大切な人と生きていくためにはフリーターではいられなかった話/元鈴木さん
クリスマスシーズンになると、毎年必ず思い出す出来事がある。
その日をきっかけに、自分のキャリアについてきちんと考えるようになり、私の人生は大きく変わった。
それまでの私は、大学を卒業してからなんとなく生きる、非常にありがちだが自称タレントのフリーターだった。
そんな私の人生を変えたのが、バイト先からの不当解雇だった。
2年半ほどバイトとして働いていた私
私は23歳当時、大学卒業後は芸能をやりながら赤坂のまずい鶏肉屋でバイトをしていた。
その店は、ウェイトレスが全員タンクトップとショートパンツで、給仕中でも音楽が鳴れば急に踊りだすというアメリカンレストランだ。
時給は1500円。
キャバクラでもなく普通のレストランでもない給料で、ギリギリ魂は売らなくても良い絶妙な値段が私にとって魅力的だった。
私はそこで初期メンバーとして2年半働いたのだが、ある日突然クビを言い渡された。
私がクビになった理由は、4つある。
・売り上げを普通にしか上げなくなった
・古株だった
・私の男グセの悪さ
・元彼が社員になってしまった
ここまでビンゴだと、自分でもつくづく運が悪かったと思う。
上から順に説明しよう。
売り上げを普通にしかあげなくなるまでの私は、めちゃめちゃに売り上げる人間だった。
私はただのウェイトレスで、別に店は高級店でも、ドンペリを置いてるような場所でもなかったが、私はとにかくセールスが上手かった。
一杯500円のショットとグッズを売り歩いて、4〜5時間で20万は売り上げを伸ばすことが出来た。
そのため、通常ウェイトレスは1人につき5テーブルほど担当するのだが、私だけはテーブルを基本持たなかった。
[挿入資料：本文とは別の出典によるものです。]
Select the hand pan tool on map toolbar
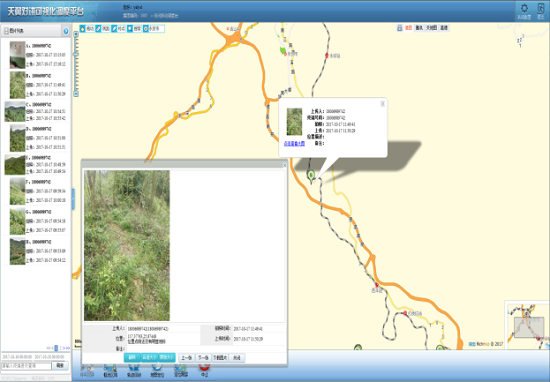This screenshot has width=550, height=382. [x=83, y=29]

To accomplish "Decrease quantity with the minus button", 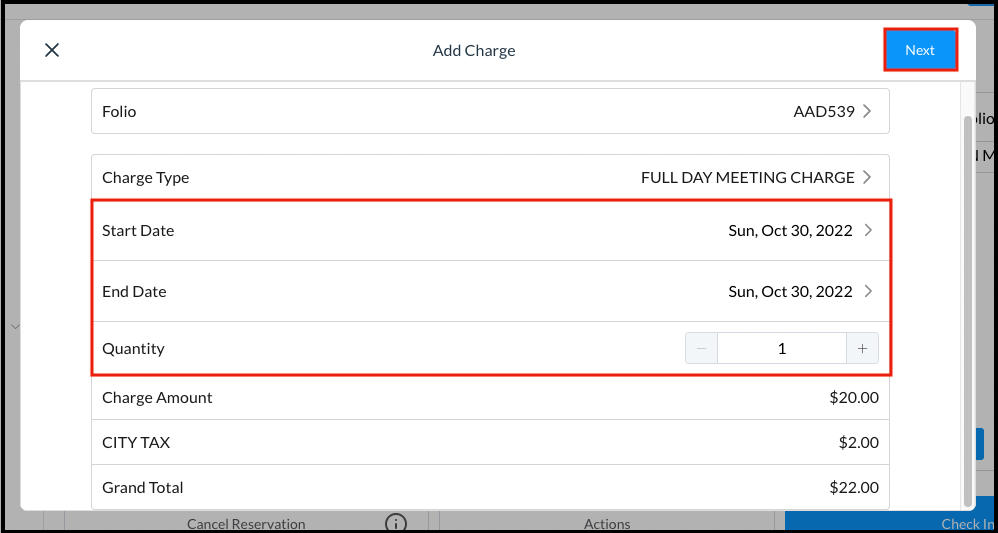I will pos(701,348).
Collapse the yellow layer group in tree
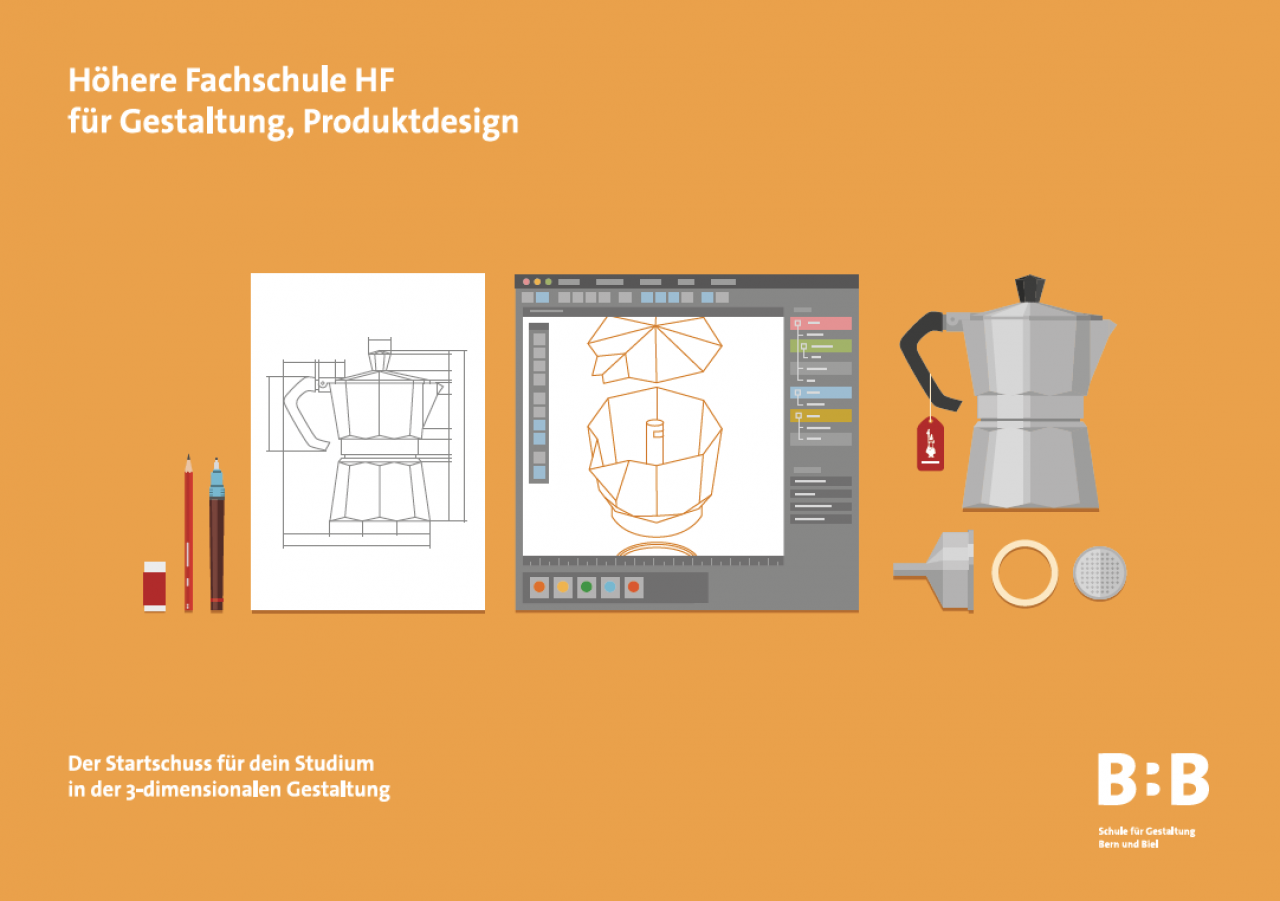 (797, 415)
私のために、テーブルを持たずにショットやグッズを売り廻る『ハンター』というポジションが生まれたからだ。
当時は数字が目に見えて上がっていくのが楽しかったし、数時間で何百杯もショットを出すのは達成感があった。
どんなに売ってもハンターにはバックが一切入らなかったのに、よくやっていたものだと思う。
しかし結局、次第に正当な評価をもらえないことへの不満が溜まっていき、だんだんとお店への愛が薄れ、私はある日からハンターをやらなくなった。
そうして、お店側にとっての私の利用価値が特別なものではなくなったのだ。
私のやる気がなくなった時期と、店側の「古株を切りたい」と願う時期が重なったのも運が悪かった。
なぜ古株を残しておきたくないかと言うと、その店には世界規模の大会があるからだ。
その大会は、毎回上層部の人間の友人の娘だとか、わざわざそのために雇ったと思われる女の子に内々で決まっていたので、希望を胸に日本大会にエントリーした多くの女の子たちをがっかりさせていた。
そういった引き継いでほしくないような情報が新しく入ったウェイトレスに伝わらないよう、古株から切りたかったのだろう。
私がクビになる以前にも、初期メンバーが何人も同じように切られていた。
また、私の男癖の悪さも一因にされていた。
若い頃の私は非常に手が早かった。
「食べたい!」と思った時に食べたい男を食べていた。
明日男に刺されて死ぬかもしれないから悔いのない人生にしたかったのだ。
だが、どうやらそのせいで私が他のウェイトレス達に悪影響だと言われていたのは知っていた。
「知るか!女子高かここは!」という感じだが、一刻も早くクビにしたいほど、私の男遊びには鬼気迫るものがあったのかもしれない。
私の男遊びが、大の大人をそこまで怖がらせてしまっていたのなら実に申し訳ないと思う。
極め付けは、元彼が社員になったことだった。
完全にタイミングが悪かった。明らかに私が店にいたら気まずくなるのは見て取れた。
社員を優先するなら、私が邪魔になるのも納得がいった。
かくして私は、
今までテレビでも散々披露していた店のダンスを『秘伝のダンスを芸人に教えたことが守秘義務に反する』という、非常にどうでもいい理由で、明日から来なくていいと言われたのだった。